Outre son extrême sensibilité et son talent pour dire les choses, notre héros force l'admiration. Il touche plusieurs fois le fond, et pourtant, il se relève.

D'autres personnages sont admirables par leur douceur, leur abnégation, leur force, leur sagesse, leur amour: Mary, Alexandra, Bridget, Reilly...

L'auteur fait quelque chose qu'en général, je n'aime pas. Le roman s'étale sur plus de trente ans. D'habitude, les romans qui se déroulent ainsi semblent bâclés, car on voit les personnages par tableaux. On n'a que des instants de leurs existences, et ils paraissent superficiels. Ici, il n'en est rien. Le lecteur assiste à la vie du personnage principal. Si les années passent vite, il n'y a pas réellement d'ellipses, et rien n'a l'air bâclé.
Quelque chose m'a quand même gênée dans la structure: le prologue et quelques passages çà et là indiquent comment se termine l'intrigue. C'est un peu dommage.

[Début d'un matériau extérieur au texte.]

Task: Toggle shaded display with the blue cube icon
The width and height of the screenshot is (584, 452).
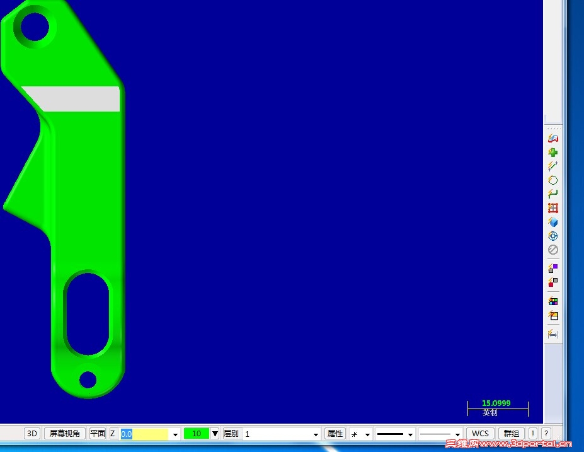Action: [x=553, y=222]
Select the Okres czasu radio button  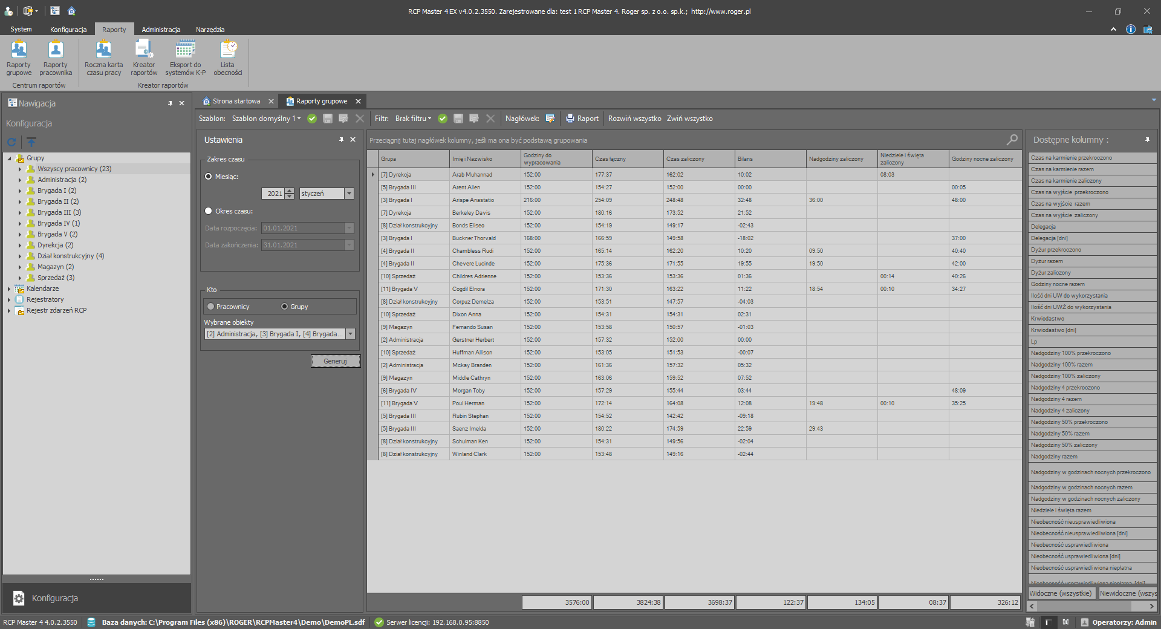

Ne vous attendez pas à un roman au suspense haletant et aux rebondissements incessants. Cela ne m'a pas gênée parce que je pense que l'étiquette «roman policier» n'est qu'un prétexte à montrer la vie et la psychologie d'un personnage marqué dès son enfance. L'intérêt est de voir évoluer ce protagoniste face à quelqu'un qu'il sait malade, et qui ressemble à un insaisissable fantôme. Joseph l'imagine toujours ayant l'air fou et monstrueux. Et pourtant, il sait que ce n'est pas le cas: il ne peut imaginer que son âme. D'ailleurs, les ficelles policières ne sont pas transcendantes. Elles sont même classiques. Certains lecteurs devineront peut-être qui est le tueur fou. Si cela ne gâche pas le roman, le romancier se rend quand même coupable de quelques lenteurs. L'ennui qu'elle m'ont fait ressentir a été compensé par le style doux et poétique du narrateur (je pense vraiment que R. J. Ellory a adopté un style propre à son personnage), mais elles m'ont quand même un peu dérangée. Heureusement, elles ne sont pas trop nombreuses.
L'écrivain s'attache quand même à détourner quelques ficelles convenues. Par exemple, tous les ingrédients sont réunis pour que le lecteur pense qu'un des personnages sait quelque chose.

Cette intrigue est également un prétexte pour montrer ce dont sont capables des gens qui ont peur. La peur excite les rumeurs, le racisme, la bêtise. Elle est très mauvaise conseillère.

Éditeur: Sonatine.
La version audio que j'ai entendue a été enregistrée par Jean-Yves Fournier pour l'association Valentin Haüy.
Voilà une autre raison pour laquelle j'ai décidé de tenter ce roman: j'apprécie beaucoup ce lecteur dont la lecture est sensible, mais exempte de cabotinage.